Following an overdose, folks like Ahern and Daignault will stop by a home to check in on individuals and their families, and inform them of the numerous resources available for addiction treatment, mental health services and other outpatient services.
Both recovery coaches said their experiences on the ground helping people reflect what the numbers provided by the district attorney and Opioid Task Force show. Both shared their recovery journeys and how the pandemic made the situation more dire over the last two years.
“Isolation feeds our disease,” Ahern said. “The isolation of COVID corresponds directly with the amount of overdose losses because the connections are there.”
The key to being effective, Daignault said, is this lived experience he and Ahern have lived through in their own pathways to recovery, along with the human-to-human connections they can create.
“For me, I remember it was somebody with a clipboard asking me questions off a sheet, that didn’t really seem personable,” Daignault recalled. “To have somebody out there that wants to help out somebody … having someone come out and actually talk to me and get to know me and how much of a difference it would have made.”
McLaughlin said CONNECT’s role is invaluable in addressing the traumatic experience of an overdose by providing victims with the insight of someone who may have gone through a similar experience in battling their addiction.
“We need and must learn how people continue to be impacted and how to provide empathetic and trauma-informed ways to be supportive,” she said. “There’s no quick way to fix this; building relationships take time and we must do this necessary work to have the impacts we want to have.”
Ahern emphasized that harm reduction is a key strategy because everyone has a different route to recovery. In harm reduction, the goal is to guide someone to recovery on their own terms. She used an example of someone using heroin or fentanyl, who works their way off injecting the drug through a needle and instead begins to snort it instead.
“That’s a degree of wellness. You want to set people up for success and not failure,” she said. “When you start to put your own definition on somebody’s recovery and wellness, it doesn’t work. … It’s keeping people alive and letting them, with our support as coaches, create a wellness plan of their own that works for them.”

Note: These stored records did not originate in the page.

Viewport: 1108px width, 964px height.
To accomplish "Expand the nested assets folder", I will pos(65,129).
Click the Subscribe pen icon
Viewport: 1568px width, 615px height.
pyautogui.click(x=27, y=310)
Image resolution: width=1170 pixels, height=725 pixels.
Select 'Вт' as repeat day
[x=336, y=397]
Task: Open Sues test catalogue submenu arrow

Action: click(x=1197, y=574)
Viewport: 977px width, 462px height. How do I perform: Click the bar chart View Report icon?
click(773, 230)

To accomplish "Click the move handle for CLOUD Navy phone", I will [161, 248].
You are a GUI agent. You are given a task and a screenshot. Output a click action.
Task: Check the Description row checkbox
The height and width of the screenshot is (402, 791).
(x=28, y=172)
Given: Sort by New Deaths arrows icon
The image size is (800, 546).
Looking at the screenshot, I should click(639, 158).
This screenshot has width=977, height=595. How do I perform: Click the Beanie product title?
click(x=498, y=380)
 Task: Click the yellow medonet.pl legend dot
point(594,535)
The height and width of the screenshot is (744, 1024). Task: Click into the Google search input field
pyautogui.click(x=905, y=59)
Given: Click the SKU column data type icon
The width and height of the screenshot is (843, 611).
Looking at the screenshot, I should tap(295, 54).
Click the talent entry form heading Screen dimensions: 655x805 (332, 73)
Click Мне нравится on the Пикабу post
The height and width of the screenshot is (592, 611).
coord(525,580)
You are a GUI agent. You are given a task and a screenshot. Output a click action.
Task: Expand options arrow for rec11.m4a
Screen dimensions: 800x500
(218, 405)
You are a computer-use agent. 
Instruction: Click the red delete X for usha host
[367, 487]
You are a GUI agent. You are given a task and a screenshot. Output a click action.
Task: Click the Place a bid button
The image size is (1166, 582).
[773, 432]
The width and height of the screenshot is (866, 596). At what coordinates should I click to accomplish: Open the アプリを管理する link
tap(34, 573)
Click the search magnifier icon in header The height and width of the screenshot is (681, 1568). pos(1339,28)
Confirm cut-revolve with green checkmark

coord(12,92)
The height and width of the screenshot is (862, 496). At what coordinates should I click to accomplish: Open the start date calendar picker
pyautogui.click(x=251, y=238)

Battling stigma and the next stepsDespite the changes in society’s attitude toward addiction, the stigma remains.
“Stigma really keeps people from treatment. They don’t want to be labeled,” Sullivan said, noting that “almost 99%” of fatal overdoses happen when the person is alone. “We want as many people as possible to recognize the community is going to embrace you for getting treatment. … It’s something to be proud of for reaching out to these services.”
From this point, Sullivan, Ahern, Daignault and McLaughlin all said the main focus is to keep getting into the community and keep advocating for more funding and services. While funding can come from grants and government appropriations, communities are also receiving a windfall from the national opioid settlement, which is distributing $526 million to the more than 150 towns across Massachusetts that joined the lawsuit against Johnson and Johnson, Cardinal, McKesson and Amerisource Bergen.
In Greenfield, that means a total of $950,979 will be distributed to the city through 2038. The city is receiving $106,944 this year. Ahern is hopeful residents can provide input on where this money could be best used to mitigate the opioid epidemic.
While the community’s residents, governments and organizations all collectively push for continued treatment and care for those battling addiction, Sullivan said there is still a long, challenging road ahead.
“It’s just a really tragic crisis,” he said. “And I’m not sure where it’s going to end.”
Anyone struggling with drug addiction, including a loved one, can contact the Massachusetts Substance Use Helpline at 800-327-5050 or access the website at helplinema.org. Resources are also available in Spanish.